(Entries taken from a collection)
•••••
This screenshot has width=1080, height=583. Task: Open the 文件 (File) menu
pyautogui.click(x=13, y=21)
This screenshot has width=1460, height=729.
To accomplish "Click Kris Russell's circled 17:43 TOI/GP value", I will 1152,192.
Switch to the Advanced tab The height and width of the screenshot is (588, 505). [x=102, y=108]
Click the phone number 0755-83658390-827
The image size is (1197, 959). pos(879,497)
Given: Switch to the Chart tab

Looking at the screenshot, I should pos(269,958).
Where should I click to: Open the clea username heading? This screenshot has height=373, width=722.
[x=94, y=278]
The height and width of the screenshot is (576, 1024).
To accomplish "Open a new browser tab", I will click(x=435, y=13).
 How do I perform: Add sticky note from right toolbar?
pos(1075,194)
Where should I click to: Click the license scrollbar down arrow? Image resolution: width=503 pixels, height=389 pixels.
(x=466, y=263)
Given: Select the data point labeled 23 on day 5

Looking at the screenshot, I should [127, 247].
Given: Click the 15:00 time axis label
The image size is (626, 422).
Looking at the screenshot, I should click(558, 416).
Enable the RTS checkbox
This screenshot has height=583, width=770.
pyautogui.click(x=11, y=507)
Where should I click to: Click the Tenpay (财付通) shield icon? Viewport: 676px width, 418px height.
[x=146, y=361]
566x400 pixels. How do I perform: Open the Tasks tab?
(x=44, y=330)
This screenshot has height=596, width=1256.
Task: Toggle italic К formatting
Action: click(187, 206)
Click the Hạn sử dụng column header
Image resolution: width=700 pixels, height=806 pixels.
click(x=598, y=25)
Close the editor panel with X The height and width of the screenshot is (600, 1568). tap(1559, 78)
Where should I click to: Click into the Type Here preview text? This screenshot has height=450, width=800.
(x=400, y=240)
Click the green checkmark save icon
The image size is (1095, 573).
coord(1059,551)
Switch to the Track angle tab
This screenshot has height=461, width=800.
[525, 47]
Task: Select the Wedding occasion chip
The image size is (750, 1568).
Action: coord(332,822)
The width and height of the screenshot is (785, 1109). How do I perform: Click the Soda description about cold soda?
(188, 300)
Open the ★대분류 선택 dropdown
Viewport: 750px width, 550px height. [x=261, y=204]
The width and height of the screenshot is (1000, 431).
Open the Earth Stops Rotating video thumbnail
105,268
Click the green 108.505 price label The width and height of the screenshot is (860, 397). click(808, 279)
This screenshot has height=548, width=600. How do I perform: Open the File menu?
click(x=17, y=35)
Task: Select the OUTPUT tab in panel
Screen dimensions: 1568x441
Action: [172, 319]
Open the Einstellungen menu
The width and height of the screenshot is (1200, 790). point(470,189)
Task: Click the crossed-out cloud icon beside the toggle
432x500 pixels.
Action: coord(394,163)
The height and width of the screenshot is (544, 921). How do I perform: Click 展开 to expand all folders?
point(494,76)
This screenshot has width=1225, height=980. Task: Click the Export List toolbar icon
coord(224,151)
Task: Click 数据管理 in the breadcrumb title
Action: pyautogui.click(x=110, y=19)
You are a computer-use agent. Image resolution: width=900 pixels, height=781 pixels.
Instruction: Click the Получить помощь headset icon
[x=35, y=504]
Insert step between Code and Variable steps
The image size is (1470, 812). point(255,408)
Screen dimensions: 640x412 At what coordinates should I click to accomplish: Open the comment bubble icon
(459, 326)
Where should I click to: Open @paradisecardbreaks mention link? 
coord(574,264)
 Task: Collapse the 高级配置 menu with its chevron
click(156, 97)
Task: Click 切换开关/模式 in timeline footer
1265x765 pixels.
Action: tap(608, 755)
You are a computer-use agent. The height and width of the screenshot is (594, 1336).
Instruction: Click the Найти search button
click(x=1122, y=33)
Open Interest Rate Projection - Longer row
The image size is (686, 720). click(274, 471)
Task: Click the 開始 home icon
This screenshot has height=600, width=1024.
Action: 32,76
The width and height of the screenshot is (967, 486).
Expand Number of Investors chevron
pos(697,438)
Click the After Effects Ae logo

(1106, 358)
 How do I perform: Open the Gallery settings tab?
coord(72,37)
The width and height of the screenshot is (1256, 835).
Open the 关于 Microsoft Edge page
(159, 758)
•••••
__What is needed__:
Restate the line containing "You are a computer-use agent. The" and every remaining line of the records word for word. Add nothing.

__Solution__:
You are a computer-use agent. The height and width of the screenshot is (594, 1336).
Instruction: Click the Найти search button
click(x=1122, y=33)
Open Interest Rate Projection - Longer row
The image size is (686, 720). click(274, 471)
Task: Click the 開始 home icon
This screenshot has height=600, width=1024.
Action: 32,76
The width and height of the screenshot is (967, 486).
Expand Number of Investors chevron
pos(697,438)
Click the After Effects Ae logo

(1106, 358)
 How do I perform: Open the Gallery settings tab?
coord(72,37)
The width and height of the screenshot is (1256, 835).
Open the 关于 Microsoft Edge page
(159, 758)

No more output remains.